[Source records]
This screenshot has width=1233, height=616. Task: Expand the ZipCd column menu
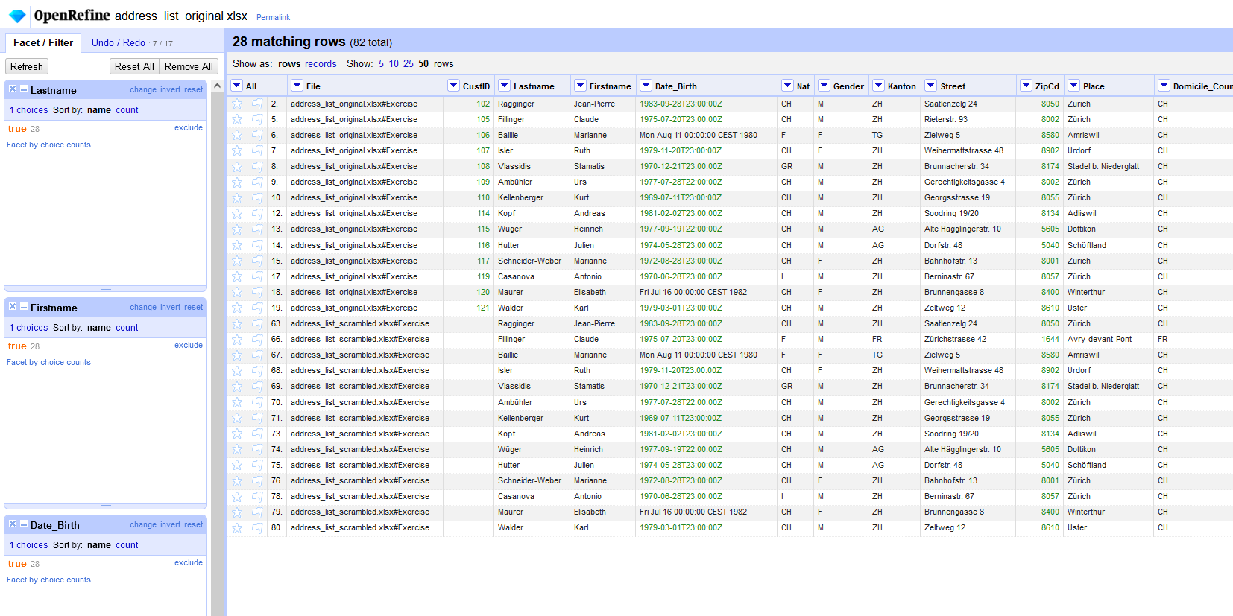[1027, 86]
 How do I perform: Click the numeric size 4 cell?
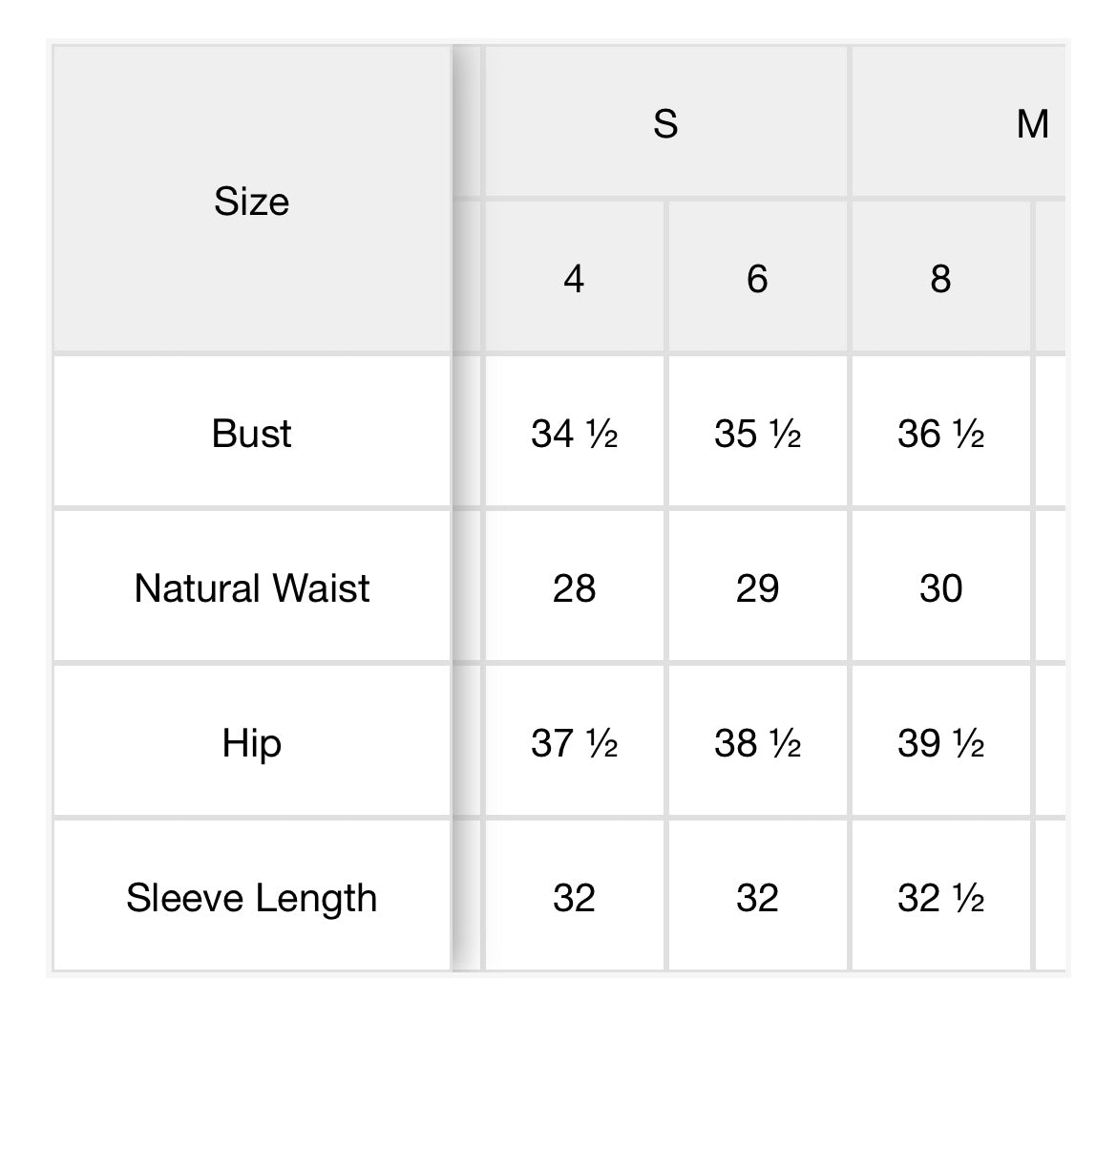[574, 279]
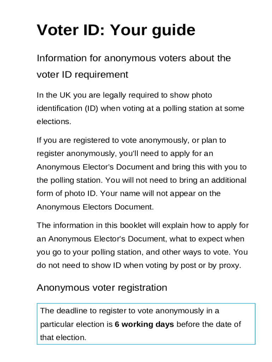Screen dimensions: 272x362
Task: Click the line starting "form of photo ID"
Action: pos(128,194)
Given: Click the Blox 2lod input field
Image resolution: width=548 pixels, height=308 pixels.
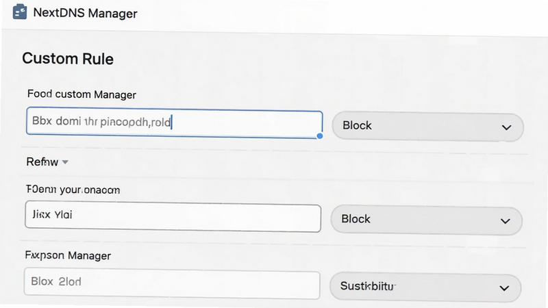Looking at the screenshot, I should [x=172, y=283].
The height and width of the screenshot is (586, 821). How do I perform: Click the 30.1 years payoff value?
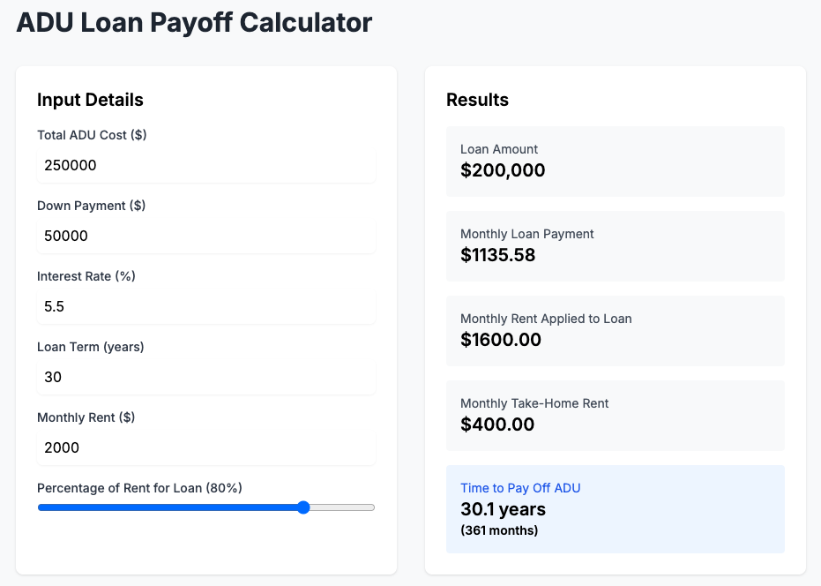click(x=504, y=509)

> **WHAT THIS TASK INVOLVES**
At the line containing "The height and", begin reproducing the entries word for word, and continue through their last line. Leave out the pictures.

> **REPLY**
The height and width of the screenshot is (586, 821). How do I perform: Click the 30.1 years payoff value?
click(x=504, y=509)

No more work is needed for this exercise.